EM-SPECIAL
Kommentar
LEO Klemm Mannschaft

 

Der Star war mal die Mannschaft


Dufte Stimmung auf der Titanic: Kuschelig und weichgespült ergab sich die DFB-Elf ihrem Schicksal


Von Michael Klemm

 

Auf der Pressekonferenz in Almancil wurde Frank Baumann gefragt, ob er um seinen Platz im Team fürchte. Wer den Protest, den Krach, die Provokation gegen den Trainer witterte, wurde eines Besseren belehrt: "Ich werde alle Entscheidungen des Trainers akzeptieren." Oje.

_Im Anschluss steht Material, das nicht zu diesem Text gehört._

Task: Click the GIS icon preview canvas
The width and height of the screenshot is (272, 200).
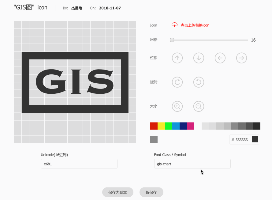Action: (x=75, y=82)
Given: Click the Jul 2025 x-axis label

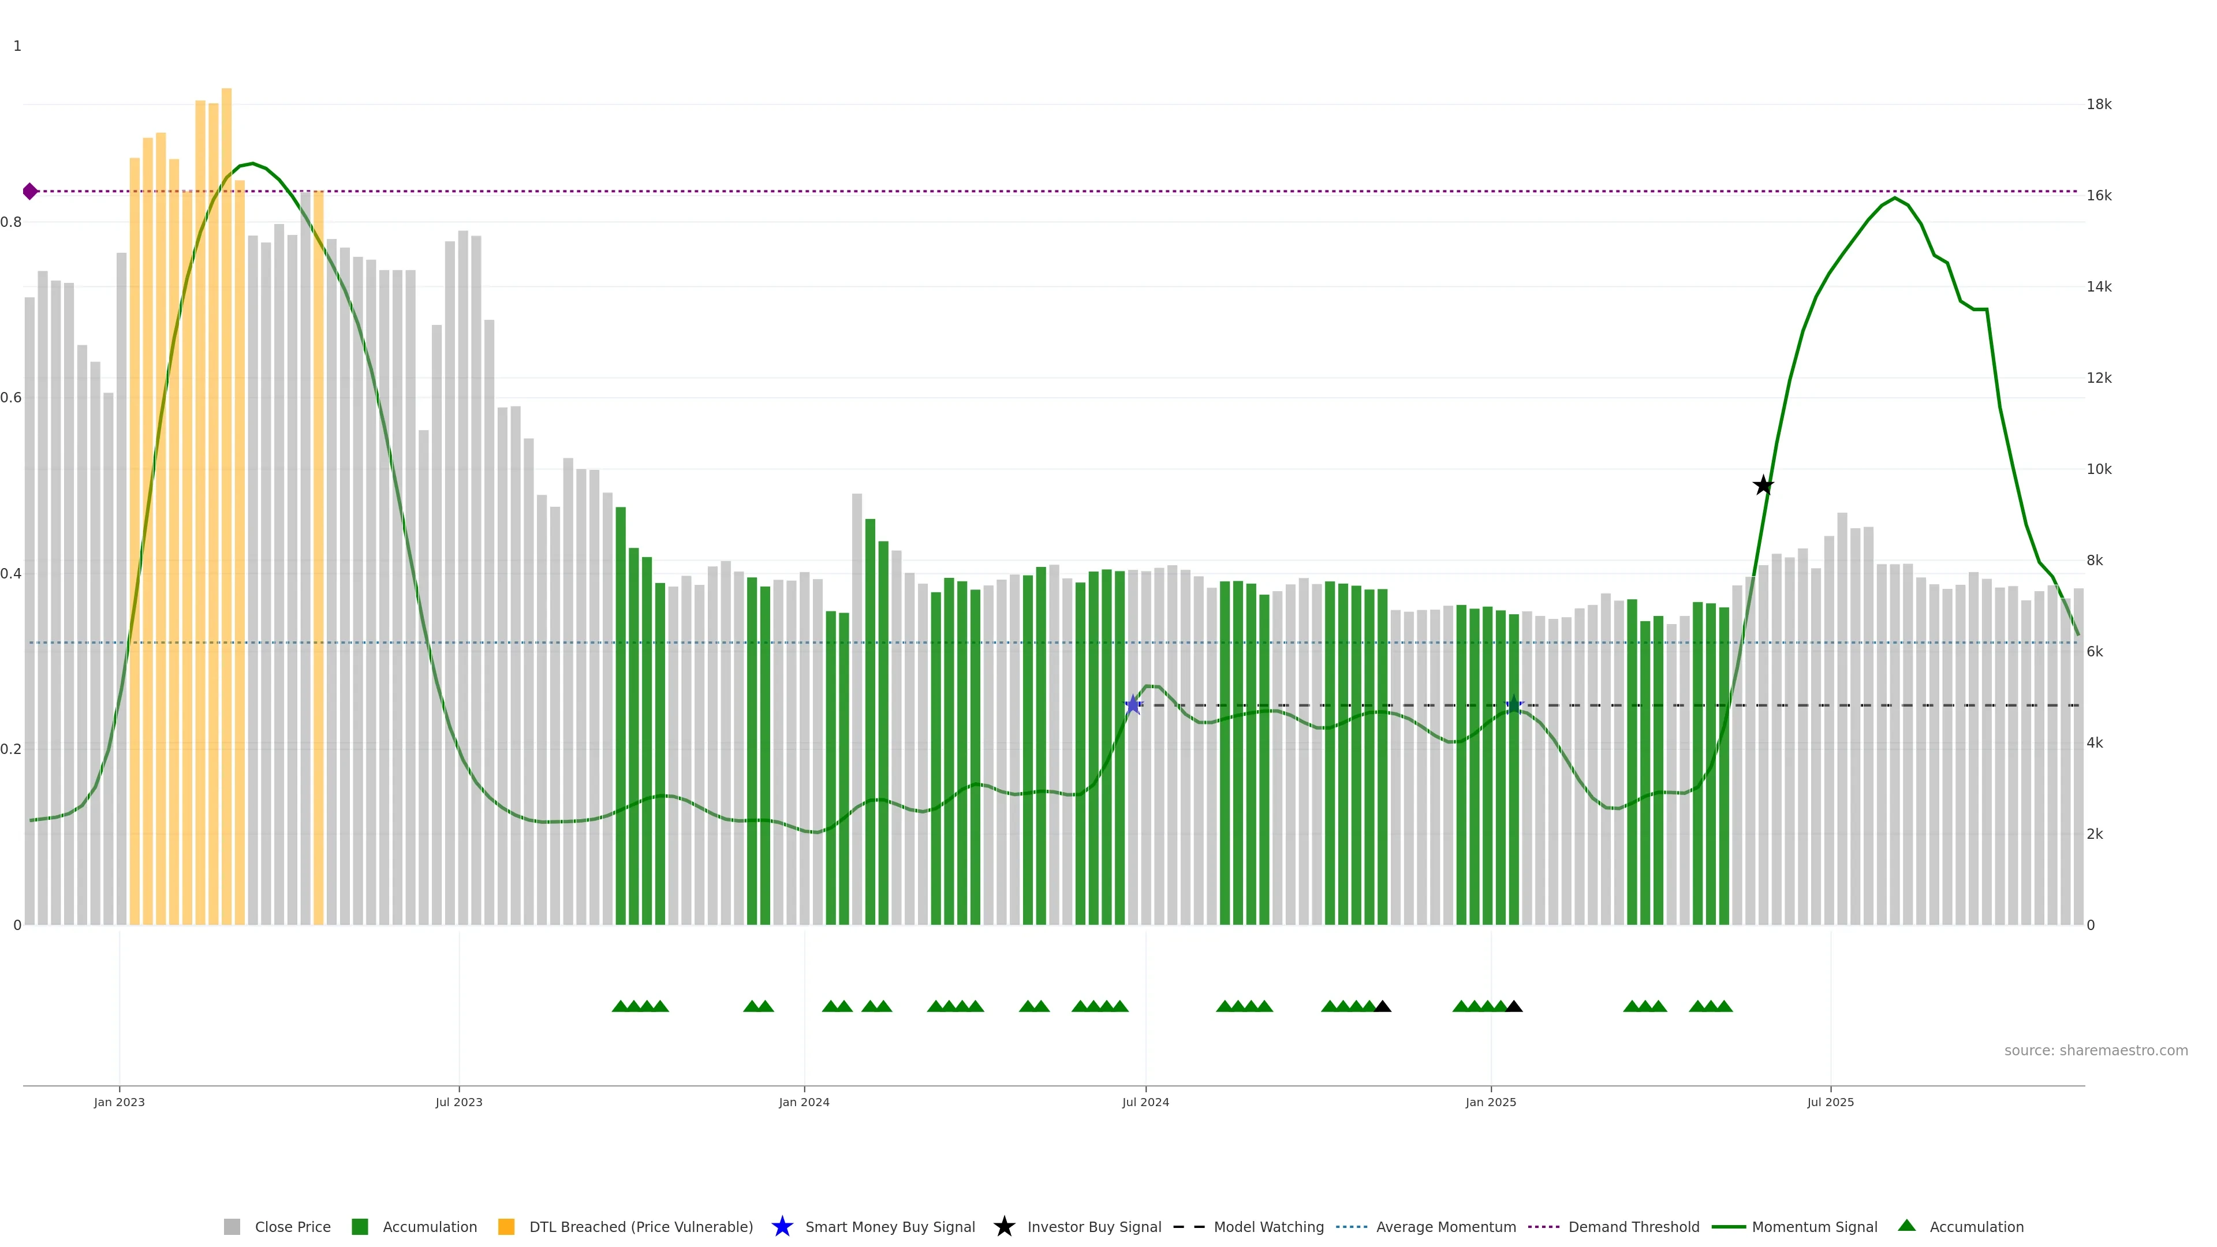Looking at the screenshot, I should click(1830, 1102).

Der Verdacht machte sich breit, dass die Elf nicht im Trainingslager war, sondern eine Gehirnwäsche hinter sich hatte.


Prima Klima im Training:
Kahn und Ballack im Gleichschritt
Quelle: www.dfb.de
Täglich wartete man auf Eklats oder wenigstens ein Skandälchen. Hat Oliver Kahn vielleicht mal wieder jemanden gewürgt? Oder einer den Zapfenstreich überschritten? Ist jemand betrunken in den Pool gefallen? Gab's zumindest wie früher wüste Skatturniere? Nichts von alledem, alles bestens, alles harmonisch, alles so langweilig und temperamentlos wie auf dem Platz. Perfekt organisierte und rhetorisch weichgespülte Harmonie.

Ganz andere Zeiten als etwa 1974 bei der WM, als Beckenbauer und Co. das Kommando übernahmen, Bundestrainer Schön entmachteten und Günther Netzer aus dem Team katapultierten. Fast bei jedem großen Turnier war Feuer unterm Dach, gab es Zoff, wurden Spieler wie etwa Effenberg nach Hause geschickt, wurden Typen vom Kaliber Sammer laut gegen die eigenen Mitspieler, im Quartier und auf dem Platz. In Almancil herrscht Friede, Freude, Eierkuchen. Selbst Oliver Kahn hatte Kreide gefressen. Fehlte nur noch, dass die Spieler Händchen haltend am Strand gesichtet wurden.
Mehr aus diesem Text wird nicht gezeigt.